Tensions are brewing over the extended health-related absence of Sen. Dianne Feinstein (D-Calif.), which has left the Senate Judiciary Committee potentially deadlocked. 

Feinstein made an unprecedented request for a temporary replacement until she can return so as not to hold up committee business, but Republican senators have so far objected to the move. The situation threatens to escalate the conflict that is slowly killing the norms and traditions that once earned the Senate the moniker of “world’s greatest deliberative body.”

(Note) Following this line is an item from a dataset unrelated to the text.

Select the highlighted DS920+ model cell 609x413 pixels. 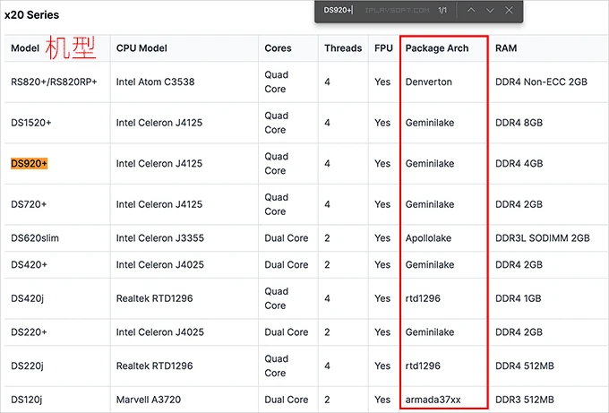click(x=30, y=164)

The closely divided Senate — 51 Democrats and 49 Republicans — has left the chamber’s committees with a one-member margin for the majority. While the Judiciary Committee is technically 11 Democrats to 10 Republicans, Feinstein’s absence leaves the committee divided 10-10. The chamber’s rules do not currently allow a committee to advance nominees or measures on tied votes, nor may a member cast a decisive vote by proxy.

The power to provide a replacement lies not with party leaders but instead requires a resolution of the Senate, subject to a filibuster. While not unusual, mid-Congress committee assignment changes are usually predicated on the resignation or death of a member. In each of the last 15 Congresses, committee assignment matters were always handled by unanimous consent or a voice vote, meaning they were noncontroversial. This reflects a long tradition of deference in the Senate, where neither party interferes with the other’s committee assignments.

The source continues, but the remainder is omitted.